## Request 1
Reproduce the passage in the article on Ken Carson's album Project X from "Ken Carson chronology" to "rap music scene.".
## Request 2
In the article on Ken Carson's album Project X, which studio was "Til I Die" recorded at?
## Request 3
Write what comes next in the article on Ken Carson's album Project X, picking up after its final sentence.

Studio album by Ken Carson
- Released: July 23, 2021
- Studios: Interscope (Santa Monica); Record Plant (Los Angeles);
- Genres: Rage; pop-trap;
- Length: 27:12
- Label: Opium
- Producers: Star Boy; Outtatown; Bart How; BryceUnknwn; DT; Dynox; Fallwood; KP Beatz; Lil 88; Loesoe; Rok; Y2tnb;

Ken Carson chronology
| Teen X: Relapsed (2021) | Project X (2021) | X (2022) |

= Project X (Ken Carson album) =

Project X is the debut studio album by the American rapper Ken Carson, released on July 23, 2021, by Opium. Primarily produced by Star Boy and Outtatown, it is a rage and pop-trap album featuring harmonious synthesizers and melodic, fast-paced flows. Its title and cover artwork pay tribute to the Nima Nourizadeh film Project X (2012). Project X received mixed reviews from critics, who praised the production but criticized its songwriting as repetitive and derivative. It nevertheless proved popular amongst rage music fans and helped solidify Carson's place in the rap music scene.

== Background and release ==
In 2019, Ken Carson signed to Playboi Carti's Opium record label. The following year, Carson released his first two extended plays, Boy Barbie and Teen X; the latter spawned his first major hit, "Yale". He also garnered recognition for his work on "Beno!" from Carti's second album, Whole Lotta Red (2020). In 2021, Carson released three further EPs—Lost Files, Teen X: Relapsed, and Lost Files 2—as well as a music video for "Butterfly" (from Teen X) and the single "Patrick Ewing" featuring Lil Tecca. On July 11, 2021, Carson announced his debut album, Project X, and released it on July 23. Carson recorded the album in one or two weeks at Interscope Studios; "Til I Die" was recorded at the Record Plant in Los Angeles. Its title and cover artwork pay tribute to the Nima Nourizadeh film Project X (2012). Music videos for "Change", "Rock n Roll", and "Run + Ran" were released thereafter.

== Composition ==
Project X is a rage and pop-trap album featuring harmonious synthesizers, percussive Auto-Tuned vocals, and energetic, vocoder-heavy melodies. The album was primarily produced by Star Boy and Outtatown, who both worked with Carson on Teen X. Pitchforks Mano Sundaresan called Carson's delivery "rapid-fire" yet "chill" when compared with Carti's performances on Whole Lotta Red. Likewise, HipHopDX reviewer Vivian Medithi felt that Carson's distinguished himself with his "fast-paced, words-running-together flow". Although Carson said he did not listen to rap or R&B music and listed the All-American Rejects and Blink-182 as inspirations in interviews, Sundaresan felt the album's songwriting and vocals leaned more towards "online rap scenes" such as plugg.

## Information provided
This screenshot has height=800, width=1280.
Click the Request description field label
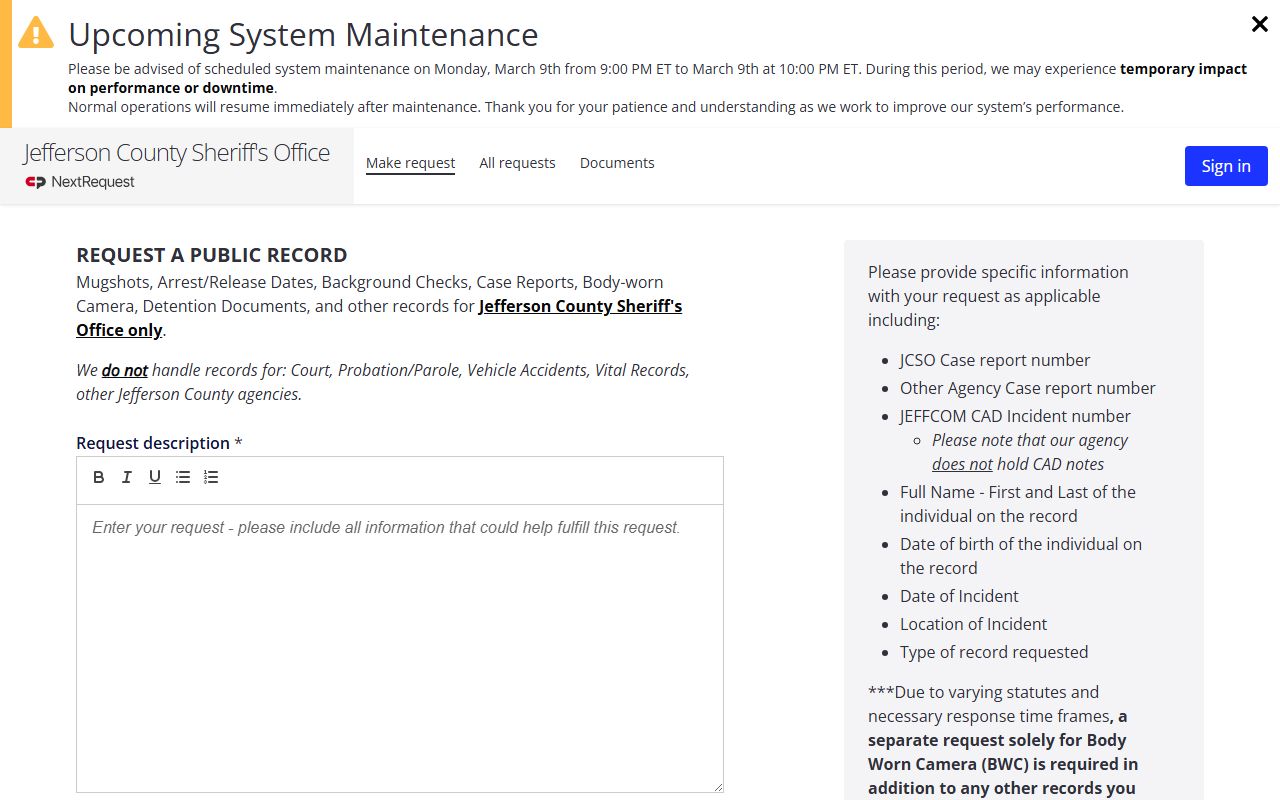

## Output 1
Ken Carson chronology
| Teen X: Relapsed (2021) | Project X (2021) | X (2022) |

= Project X (Ken Carson album) =

Project X is the debut studio album by the American rapper Ken Carson, released on July 23, 2021, by Opium. Primarily produced by Star Boy and Outtatown, it is a rage and pop-trap album featuring harmonious synthesizers and melodic, fast-paced flows. Its title and cover artwork pay tribute to the Nima Nourizadeh film Project X (2012). Project X received mixed reviews from critics, who praised the production but criticized its songwriting as repetitive and derivative. It nevertheless proved popular amongst rage music fans and helped solidify Carson's place in the rap music scene.

## Output 2
The Record Plant in Los Angeles.

## Output 3
The opening track "Who's Next" incorporates switched-up flows from Carson and was compared to Carti's 2018 song "Long Time (Intro)" by Medithi. "Rock n Roll" features groovy, psychedelic and percussive synths and sees Carson rap apathetically about being under the influence of drugs. Medithi compared "Party All Day" to "Beno!" and highlighted the lyric "Shawty suckin my dick up like a Juul" as an example of its "memorable lines". "Change" is driven by arpeggiated, harmoinous synths and "muttered" verses from Carson, whilst "Run + Ran" progresses from a piano intro into "gelatinous" 808 drums and sonic melodics reminiscient of Pi'erre Bourne, according to Medithi. "Shake" and "Hella" both revolve around one-word choruses. Medithi compared the former song to Rae Sremmurd and Juicy J's 2018 single "Powerglide". He highlighted the latter and "Clutch" for their combination of heavy, knocking beats and Carson's staccato flows. Yannik Gölz of laut.de compared "Till I Die" to "Rock n Roll" with its "overstimulated and numb" nature and highlighted Carson's use of raspier flows on "Burnin Up". The final track "So What" sees Carson detail the thrill of a one-night stand.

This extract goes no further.